End SumOfTwoFunctions.
End SumsOverSequences.
(** In this section, we prove a variety of properties of sums performed over ranges. *)
Section SumsOverRanges.
(** First, we show a trivial identity: any sum of zeros is zero. *)
Lemma sum0 m n:
\sum_(m <= i < n) 0 = 0. Proof.
by rewrite big_const_nat iter_addn mul0n addn0 //.
Qed.
(** In a similar way, we prove that the sum of Δ ones is equal to Δ. *)
Lemma sum_of_ones:
forall t Δ,
\sum_(t <= x < t + Δ) 1 = Δ.
Proof.
move=> t Δ.
rewrite big_const_nat iter_addn_0.
by ssrlia.
Qed.
(** Next, we show that a sum of natural numbers equals zero if and only
if all terms are zero. *)
Lemma big_nat_eq0 m n F:
\sum_(m <= i < n) F i = 0 <-> (forall i, m <= i < n -> F i = 0).
Proof.
split.
- rewrite /index_iota => /eqP.
rewrite -sum_nat_eq0_nat => /allP ZERO i.
rewrite -mem_index_iota /index_iota => IN.
by apply/eqP; apply ZERO.
- move=> ZERO.
have-> : \sum_(m <= i < n) F i = \sum_(m <= i < n) 0 by apply eq_big_nat.
by apply sum0.
Qed.
(** Moreover, the fact that the sum is smaller than the range of the summation
implies the existence of a zero element. *)
Lemma sum_le_summation_range:
forall f t Δ,
\sum_(t <= x < t + Δ) f x < Δ ->
exists x, t <= x < t + Δ /\ f x = 0.
Proof.
induction Δ; intros; first by rewrite ltn0 in H.
destruct (f (t + Δ)) eqn: EQ.
{ exists (t + Δ); split; last by done.
by apply/andP; split; [rewrite leq_addr | rewrite addnS ltnS]. }
{ move: H; rewrite addnS big_nat_recr //= ?leq_addr // EQ addnS ltnS; move => H.
feed IHΔ.
{ by apply leq_ltn_trans with (\sum_(t <= i < t + Δ) f i + n); first rewrite leq_addr. }
move: IHΔ => [z [/andP [LE GE] ZERO]].
exists z; split; last by done.
apply/andP; split; first by done.
by rewrite ltnS ltnW. }
Qed.
(** Next, we prove that the summing over the difference of two functions is
the same as summing over the two functions separately, and then taking the
difference of the two sums.

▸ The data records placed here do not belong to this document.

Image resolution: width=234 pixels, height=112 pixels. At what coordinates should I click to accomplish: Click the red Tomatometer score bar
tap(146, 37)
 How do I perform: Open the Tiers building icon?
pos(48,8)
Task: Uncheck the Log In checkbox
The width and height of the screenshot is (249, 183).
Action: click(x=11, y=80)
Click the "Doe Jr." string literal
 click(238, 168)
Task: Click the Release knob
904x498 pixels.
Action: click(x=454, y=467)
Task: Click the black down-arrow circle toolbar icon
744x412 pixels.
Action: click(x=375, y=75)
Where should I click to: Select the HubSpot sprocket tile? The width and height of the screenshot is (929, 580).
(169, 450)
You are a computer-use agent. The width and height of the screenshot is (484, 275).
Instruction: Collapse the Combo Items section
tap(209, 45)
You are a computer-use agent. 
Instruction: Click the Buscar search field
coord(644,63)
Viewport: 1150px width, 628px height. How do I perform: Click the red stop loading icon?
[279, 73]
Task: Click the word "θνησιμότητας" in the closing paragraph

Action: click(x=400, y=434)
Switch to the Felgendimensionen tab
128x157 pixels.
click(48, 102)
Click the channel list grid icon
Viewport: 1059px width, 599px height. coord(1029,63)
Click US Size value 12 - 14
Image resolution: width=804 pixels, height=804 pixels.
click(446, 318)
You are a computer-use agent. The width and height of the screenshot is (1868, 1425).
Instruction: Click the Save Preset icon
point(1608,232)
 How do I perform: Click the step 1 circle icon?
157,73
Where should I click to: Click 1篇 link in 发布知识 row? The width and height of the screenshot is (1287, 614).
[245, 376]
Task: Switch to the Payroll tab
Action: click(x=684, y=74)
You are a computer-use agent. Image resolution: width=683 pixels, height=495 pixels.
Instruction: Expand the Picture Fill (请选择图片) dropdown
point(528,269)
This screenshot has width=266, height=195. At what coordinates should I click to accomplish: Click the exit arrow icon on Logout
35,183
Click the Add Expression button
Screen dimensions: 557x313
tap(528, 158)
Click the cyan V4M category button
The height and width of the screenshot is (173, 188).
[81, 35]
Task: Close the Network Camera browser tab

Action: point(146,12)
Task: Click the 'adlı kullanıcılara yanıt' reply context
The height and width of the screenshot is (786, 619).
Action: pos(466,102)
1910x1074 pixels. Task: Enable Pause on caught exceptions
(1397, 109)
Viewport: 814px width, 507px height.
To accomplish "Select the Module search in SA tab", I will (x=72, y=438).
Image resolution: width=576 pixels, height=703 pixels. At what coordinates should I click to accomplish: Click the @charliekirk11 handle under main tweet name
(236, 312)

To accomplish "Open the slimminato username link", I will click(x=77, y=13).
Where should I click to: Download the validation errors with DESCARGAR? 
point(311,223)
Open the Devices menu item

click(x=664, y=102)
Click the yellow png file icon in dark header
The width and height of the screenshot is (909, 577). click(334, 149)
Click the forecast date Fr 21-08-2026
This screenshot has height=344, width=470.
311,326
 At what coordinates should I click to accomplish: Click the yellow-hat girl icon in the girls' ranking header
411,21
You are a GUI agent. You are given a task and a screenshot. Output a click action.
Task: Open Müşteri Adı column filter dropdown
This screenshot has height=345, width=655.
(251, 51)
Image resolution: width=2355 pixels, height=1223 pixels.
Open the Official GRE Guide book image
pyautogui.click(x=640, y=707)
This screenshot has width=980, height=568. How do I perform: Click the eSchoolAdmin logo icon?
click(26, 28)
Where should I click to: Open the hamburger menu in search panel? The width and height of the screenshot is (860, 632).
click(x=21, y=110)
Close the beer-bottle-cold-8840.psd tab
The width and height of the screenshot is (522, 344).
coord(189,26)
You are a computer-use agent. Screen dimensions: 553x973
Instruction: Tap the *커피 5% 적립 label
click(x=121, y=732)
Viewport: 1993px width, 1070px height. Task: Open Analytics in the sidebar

Since we are using natural numbers, we have to
require that one function dominates the other in the summing range. *)
Lemma sum_diff:
forall n F G,
(forall i, i < n -> F i >= G i) ->
\sum_(0 <= i < n) (F i - G i) =
(\sum_(0 <= i < n) (F i)) - (\sum_(0 <= i < n) (G i)).
Proof.
intros n F G ALL.
rewrite sum_seq_diff; first by done.
move=> i; rewrite mem_index_iota; move => /andP [_ LT].
by apply ALL.
Qed.
(** Given a sequence [r], function [F], and a predicate [P], we
prove that the fact that the sum of [F] conditioned by [P] is
greater than [0] is equivalent to the fact that there exists an
element [i \in r] such that [F i > 0] and [P i] holds. *)
Lemma sum_seq_cond_gt0P: forall (T : eqType) (r : seq T) (P : T -> bool) (F : T -> nat),
reflect (exists i, i \in r /\ P i /\ 0 < F i) (0 < \sum_(i <- r | P i) F i).
Proof.
intros; apply: (iffP idP); intros.
{ induction r; first by rewrite big_nil in H.
rewrite big_cons in H.
destruct (P a) eqn:PA, (F a > 0) eqn:POS.
- exists a; repeat split; [by rewrite in_cons; apply/orP; left | by done | by done].
- move: POS => /negP/negP; rewrite -leqNgt leqn0 => /eqP Z; rewrite Z add0n in H.
apply IHr in H; destruct H as [i [IN [Pi POS]]].
by (exists i; repeat split; [rewrite in_cons;apply/orP;right | | ]).
- clear POS; apply IHr in H; destruct H as [i [IN [Pi POS]]].
by (exists i; repeat split; [rewrite in_cons;apply/orP;right | | ]).
- clear POS; apply IHr in H; destruct H as [i [IN [Pi POS]]].
by (exists i; repeat split; [rewrite in_cons;apply/orP;right | | ]).
}
{ move: H => [i [IN [Pi POS]]].
rewrite (big_rem i) //=; rewrite Pi.
by apply leq_trans with (F i); last rewrite leq_addr.
}
Qed.
End SumsOverRanges.
(** In this section, we show how it is possible to equate the result of two sums performed
on two different functions and on different intervals, provided that the two functions
match point-wise. *)
Section SumOfTwoIntervals.
(** Consider two equally-sized intervals <<[t1, t1+d)>> and <<[t2, t2+d)>>... *)
Variable (t1 t2 : nat).
Variable (d : nat).
(** ...and two functions [F1] and [F2]. *)
Variable (F1 F2 : nat -> nat).
(** Assume that the two functions match point-wise with each other, with the points taken
in their respective interval. *)
Hypothesis equal_before_d: forall g, g < d -> F1 (t1 + g) = F2 (t2 + g).
(** The then summations of [F1] over <<[t1, t1 + d)>> and [F2] over
<<[t2, t2 + d)>> are equal. *)
Lemma big_sum_eq_in_eq_sized_intervals:
\sum_(t1 <= t < t1 + d) F1 t = \sum_(t2 <= t < t2 + d) F2 t.
Proof.
induction d; first by rewrite !addn0 !big_geq.
rewrite !addnS !big_nat_recr => //; try by ssrlia.
rewrite IHn //=; last by move=> g G_LTl; apply (equal_before_d g); ssrlia.
by rewrite equal_before_d.
Qed.
End SumOfTwoIntervals.